A Curse Dark as Gold by Elizabeth BunceDuring this year’s Teen Summer Reading program, the Teen Department has two book clubs—one in June and the other in July.  (The June club is not accepting any more members, but registration for our July book club will begin on July 3rd).  The Young Adult Advisory Council chose the books for both clubs.  June’s club is reading A Curse Dark as Gold by Elizabeth Bunce.

When Charlotte Miller’s father passes away, his death leaves a mountain of responsibility for his elder daughter.  The woolen mill that has been in her family for generations, the village it supports, and her younger sister Rosie are now Charlotte’s to protect and care for.  As if that weren’t enough, Charlotte is blind-sighted by a hefty and secret mortgage, an uncle whose motives for helping the girls may not be all he says they are, and a run of bad luck that seems to have sinister origins.

When Charlotte reaches the breaking point and things look their darkest, help comes in the form of a little man who can spin straw into gold whose only fee is the ring Charlotte’s mother wore.  Facing financial ruin, Charlotte has no choice but to take the deal.  True to his word, Jack Spinner spins a room full of straw into spools of fine gold thread.  Charlotte is able to sell the thread and pay the handsome banker, but Jack Spinner and the curse on the mill is not finished with Charlotte yet.

Elizabeth Bunce uses the Rumpelstiltskin tale as the base for her story, but there is more depth here than just a fairy tale retelling.  The historical setting (Britain in the late 1700s) is well researched and meticulously painted and the daily workings of the mill are equally well described.  Bunce points out some of the ways she deviates from history in her author’s note, but readers not familiar with those aspects of the Industrial Revolution will be hard pressed to pick out the creative license.

Bunce’s character development is done well enough that readers will ache with Charlotte as her world begins to crumble.  The other characters that comprise Charlotte’s inner circle—her sister, her love interest, and her uncle—are equally real and distinctive.

The pacing at the beginning of the story is a little slower than I like, but I stuck with Charlotte and was rewarded by a truly great historical fiction tale with just enough fantasy, mystery, and romance.  A Curse Dark as Gold is an excellent choice for teens and adults who like any of the above genres.

I am excited to write that Elizabeth Bunce will be visiting the Joplin Public Library on Saturday June 23 at 10am in the Library’s large meeting room.  Ms.
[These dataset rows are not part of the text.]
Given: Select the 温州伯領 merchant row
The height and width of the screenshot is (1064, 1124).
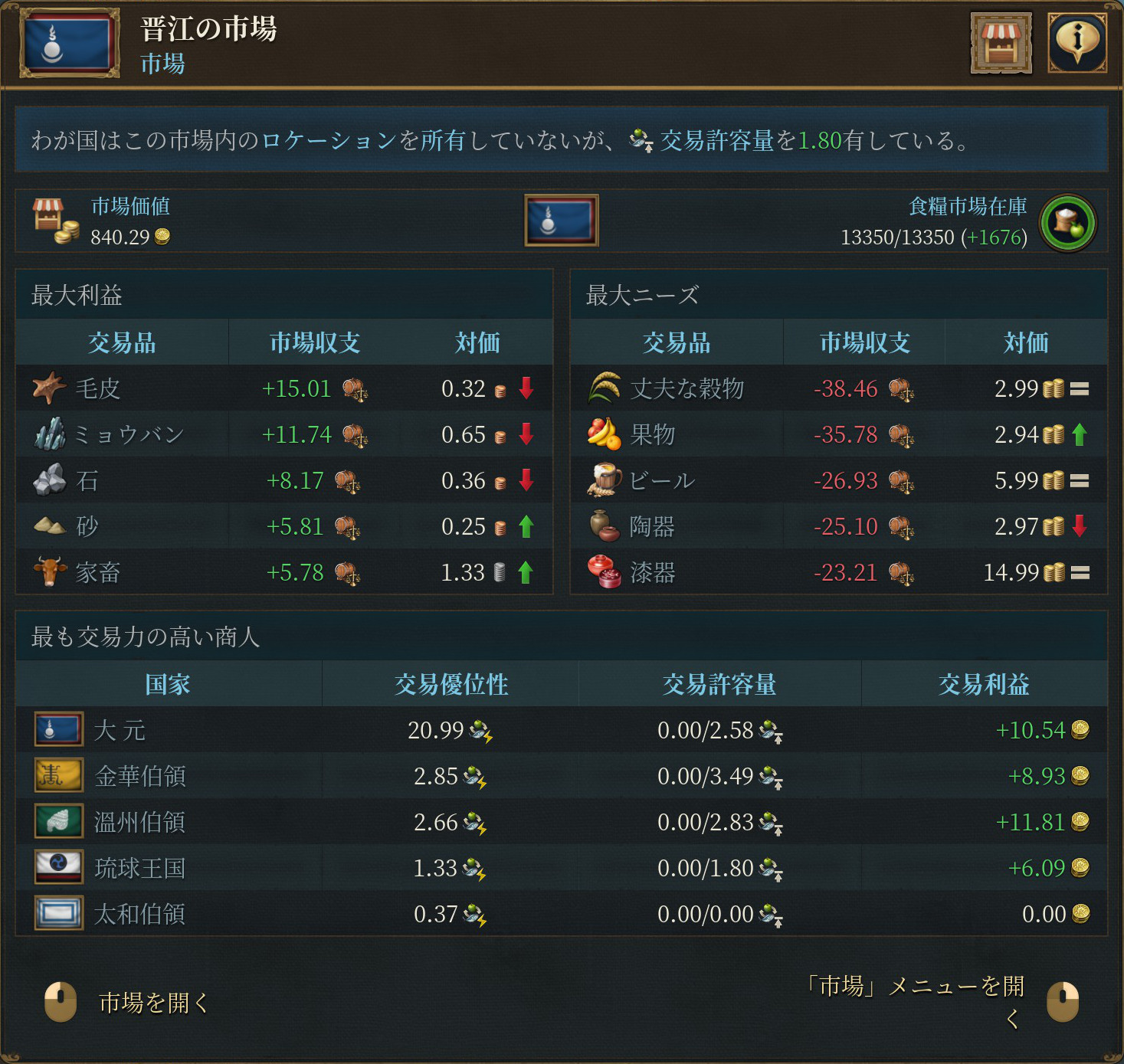Looking at the screenshot, I should tap(562, 822).
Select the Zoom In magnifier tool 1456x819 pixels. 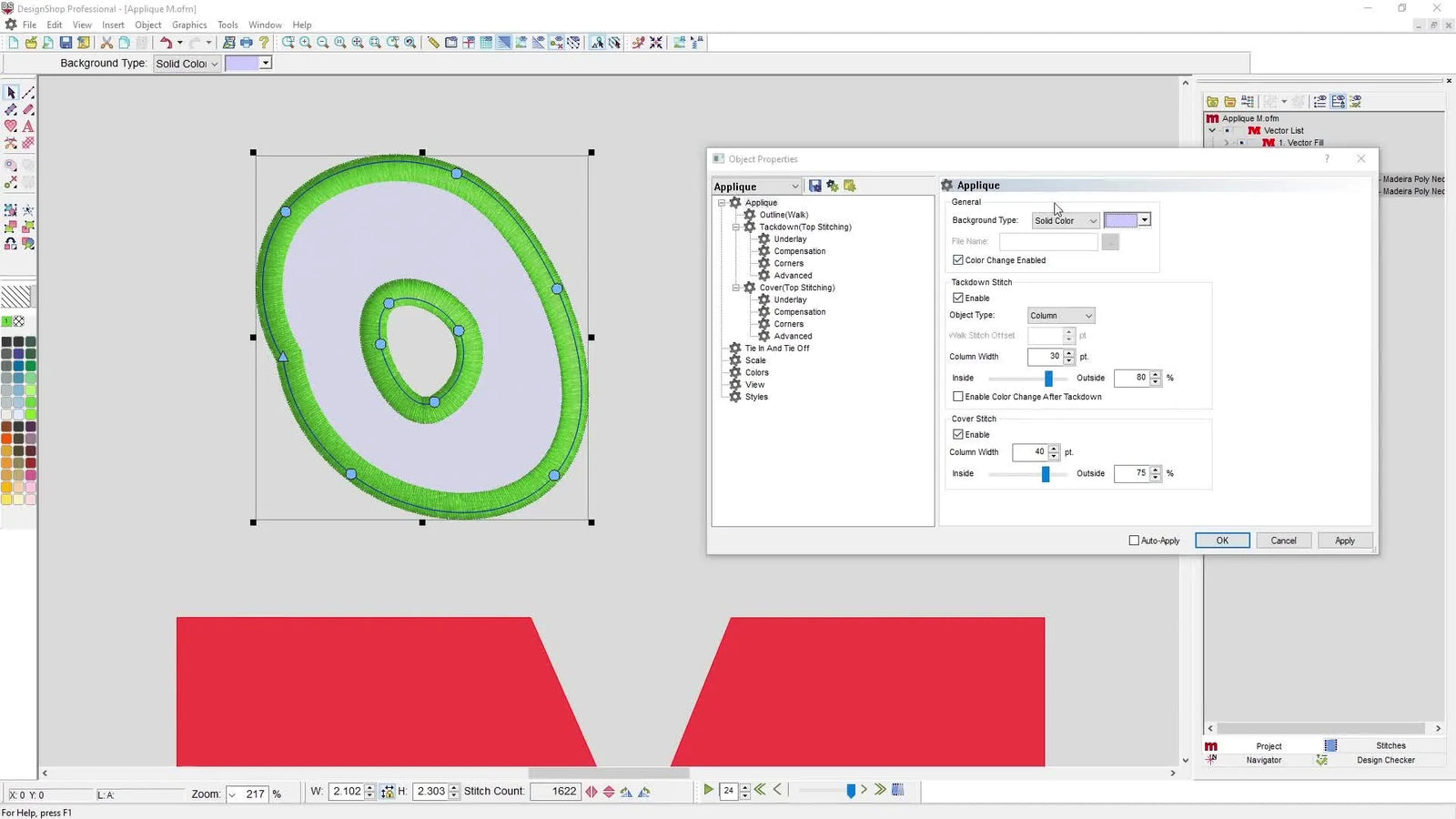coord(305,42)

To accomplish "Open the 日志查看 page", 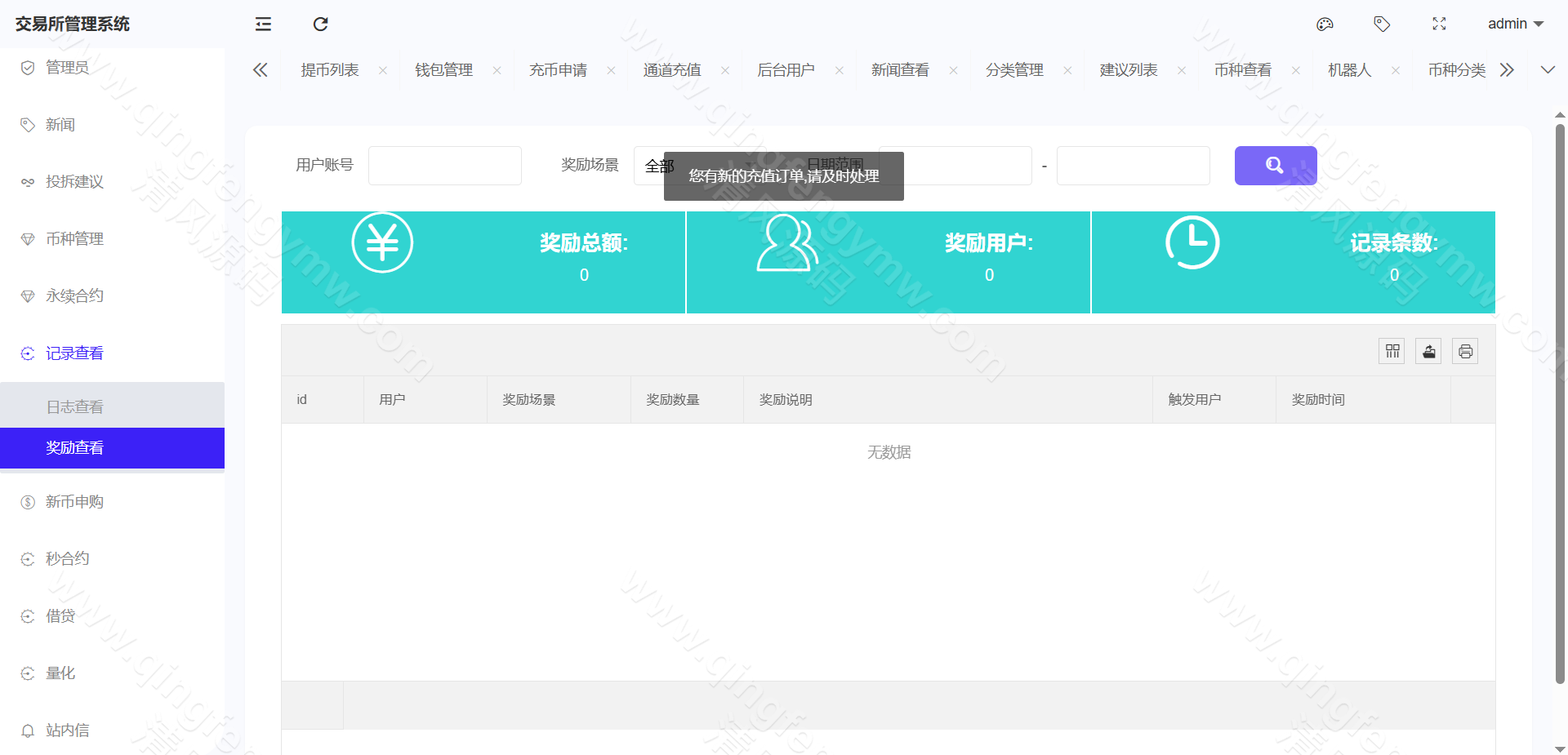I will tap(74, 406).

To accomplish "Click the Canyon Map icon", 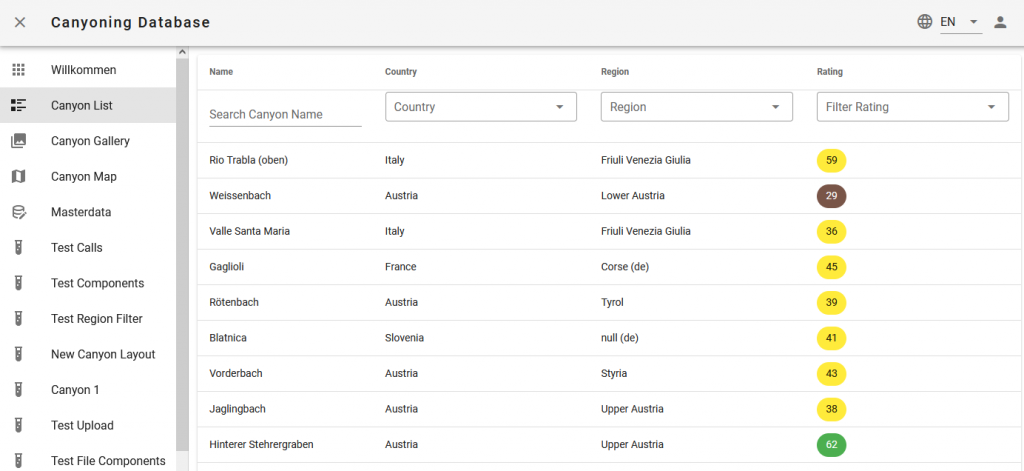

Bunce will be available to sign copies of her books following her presentation.  Changing Hands Book Shoppe will have copies of A Curse Dark as Gold and Bunce’s other titles (Star Crossed and Liar’s Moon) for sale at the event.  This event is open to all ages.

As mentioned above, teens interested in July’s book club can register at the Teen Desk between July 3rd and 11th.  We’ll be reading Brian Katcher’s Almost Perfect.  Members of the book club will receive a free copy of Almost Perfect courtesy of General Mills.